Doug Smock
March 17, 2008
Will C-USA ever catch up to Memphis?

THE ONLY scores you need to know from the Conference USA tournament are 20-4, 20-3 and 42-11.

Those were the game-opening leads racked up by Memphis, the three-time champ. The final scores are irrelevant, though Southern Miss did clip the lead to six in the first half of the semifinals. The first and last victims were Tulane and Tulsa, the latter playing its fourth game in four days (two going to overtime, no less).

Now we have an idea what it was like to be in the Pac-8 during UCLA's national dynasty of the 1960s and '70s. But those teams were spared the additional ignominy of getting drilled in a conference tournament.

It says here the Tigers will get smoked by Pitt or Texas, a step or two short of the Final Four. But in Conference USA, is there any hope for anyone to catch them anytime soon? Or ever?

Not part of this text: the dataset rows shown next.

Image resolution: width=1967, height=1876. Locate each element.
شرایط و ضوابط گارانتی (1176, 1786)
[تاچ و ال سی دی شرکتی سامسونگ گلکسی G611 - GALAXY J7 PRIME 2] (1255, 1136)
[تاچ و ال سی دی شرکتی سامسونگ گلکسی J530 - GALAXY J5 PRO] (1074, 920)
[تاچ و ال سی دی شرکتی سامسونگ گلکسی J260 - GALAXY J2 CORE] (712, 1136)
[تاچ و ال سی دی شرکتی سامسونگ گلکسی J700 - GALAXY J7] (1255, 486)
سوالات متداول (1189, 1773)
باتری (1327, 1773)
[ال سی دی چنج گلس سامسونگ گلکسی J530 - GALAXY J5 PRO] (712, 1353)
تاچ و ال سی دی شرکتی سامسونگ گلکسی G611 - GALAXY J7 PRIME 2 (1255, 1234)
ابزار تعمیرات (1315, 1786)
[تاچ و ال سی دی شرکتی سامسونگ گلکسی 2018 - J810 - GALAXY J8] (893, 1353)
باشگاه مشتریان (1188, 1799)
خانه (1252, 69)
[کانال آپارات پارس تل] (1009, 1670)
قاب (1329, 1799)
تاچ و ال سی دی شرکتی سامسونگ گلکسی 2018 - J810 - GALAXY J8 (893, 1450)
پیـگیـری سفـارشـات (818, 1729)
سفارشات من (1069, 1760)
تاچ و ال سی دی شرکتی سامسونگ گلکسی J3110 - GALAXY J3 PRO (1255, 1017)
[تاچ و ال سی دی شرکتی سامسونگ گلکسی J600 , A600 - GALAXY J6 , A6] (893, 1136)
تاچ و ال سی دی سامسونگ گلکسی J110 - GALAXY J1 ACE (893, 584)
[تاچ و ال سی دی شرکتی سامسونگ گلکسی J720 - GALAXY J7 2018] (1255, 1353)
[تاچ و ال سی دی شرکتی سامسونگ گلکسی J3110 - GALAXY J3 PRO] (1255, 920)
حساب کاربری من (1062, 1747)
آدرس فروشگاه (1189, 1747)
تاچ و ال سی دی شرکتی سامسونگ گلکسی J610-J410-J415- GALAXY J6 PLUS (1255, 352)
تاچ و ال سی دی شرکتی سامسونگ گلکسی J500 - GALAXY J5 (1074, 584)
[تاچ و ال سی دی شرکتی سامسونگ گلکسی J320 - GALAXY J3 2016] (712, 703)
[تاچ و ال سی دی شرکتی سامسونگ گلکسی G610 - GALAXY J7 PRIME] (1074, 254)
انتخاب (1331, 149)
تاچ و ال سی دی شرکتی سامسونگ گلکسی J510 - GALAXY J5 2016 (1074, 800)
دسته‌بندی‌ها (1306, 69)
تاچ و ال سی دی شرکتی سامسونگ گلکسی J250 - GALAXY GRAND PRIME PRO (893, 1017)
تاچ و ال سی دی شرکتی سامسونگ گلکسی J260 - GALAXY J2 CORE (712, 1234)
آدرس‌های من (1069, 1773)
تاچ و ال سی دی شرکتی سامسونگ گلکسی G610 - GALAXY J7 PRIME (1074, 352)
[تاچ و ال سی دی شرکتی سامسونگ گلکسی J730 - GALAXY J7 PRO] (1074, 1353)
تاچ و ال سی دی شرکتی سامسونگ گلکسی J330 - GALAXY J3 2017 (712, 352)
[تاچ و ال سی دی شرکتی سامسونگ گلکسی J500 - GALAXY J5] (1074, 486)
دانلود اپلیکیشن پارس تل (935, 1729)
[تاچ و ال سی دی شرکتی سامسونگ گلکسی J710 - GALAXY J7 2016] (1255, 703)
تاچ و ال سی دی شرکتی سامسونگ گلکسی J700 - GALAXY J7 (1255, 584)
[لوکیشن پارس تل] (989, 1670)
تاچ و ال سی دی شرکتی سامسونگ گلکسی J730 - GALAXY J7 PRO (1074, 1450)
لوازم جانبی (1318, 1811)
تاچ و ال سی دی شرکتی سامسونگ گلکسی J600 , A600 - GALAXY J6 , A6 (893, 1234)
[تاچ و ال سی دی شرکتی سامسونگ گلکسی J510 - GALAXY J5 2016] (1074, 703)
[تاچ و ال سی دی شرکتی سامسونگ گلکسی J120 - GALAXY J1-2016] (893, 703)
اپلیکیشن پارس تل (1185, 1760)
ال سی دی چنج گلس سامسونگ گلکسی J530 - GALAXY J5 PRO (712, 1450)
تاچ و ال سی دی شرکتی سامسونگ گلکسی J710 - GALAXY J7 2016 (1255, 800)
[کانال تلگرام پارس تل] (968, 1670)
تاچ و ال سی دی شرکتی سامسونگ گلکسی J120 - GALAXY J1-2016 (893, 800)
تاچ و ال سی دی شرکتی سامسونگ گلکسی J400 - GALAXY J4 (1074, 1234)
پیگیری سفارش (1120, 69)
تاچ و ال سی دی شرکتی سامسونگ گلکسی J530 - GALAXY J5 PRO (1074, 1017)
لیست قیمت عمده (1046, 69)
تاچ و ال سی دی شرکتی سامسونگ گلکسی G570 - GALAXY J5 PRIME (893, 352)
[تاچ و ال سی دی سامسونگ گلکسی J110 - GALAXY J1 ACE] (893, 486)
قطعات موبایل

Or will the Tulsas and Marshalls of the world have to wait for (a) Memphis to defect in the next conference shakeup or (b) John Calipari to take another job, which gets more doubtful with each passing season (and seven-figure contract extension)?

It might help, in the short term, if Chris Douglas-Roberts and Derrick Rose depart for the NBA. Especially Rose, a freakish point guard I rank above O.J. Mayo.

If for some reason you were paying attention to the second half of the Memphis-Tulsa game, you saw Rose's ridiculous athleticism.

Tulsa's Brett McDade picked off a Douglas-Roberts pass and had what appeared to be a free ticket to a basket at the other end. But Rose caught up to McDade to reject the layup. When the rebound popped out to Tulsa's Calvin Walls, Rose got in position to take the charge. There was no whistle, but Walls missed the shot.

That's not all. Rose turned around, skied over McDade for the rebound. Then he got the ball to the other end and passed it to Antonio Anderson, who buried a 3-pointer - for a 53-20 lead.

How do you cope up with that?

Well, the best you can. And remember this: This league was still quite young this season, and made big strides in all the mathematical counts. And while just one team made the NCAA tournament, UAB is bound for the NIT and Houston has accepted a bid to the new College Basketball Invitational.

Even if Memphis goes 19-0 again in C-USA, the league's three-year stretch as a one-NCAA bid league should end next year.

Tulsa's run to the finals was impressive. The Golden Hurricane pasted Marshall and Central Florida down the regular-season stretch, then bounced Alabama-Birmingham in the quarterfinals. And 7-footer Jerome Jordan, still a sophomore, blossomed into perhaps the best big man who will return next year.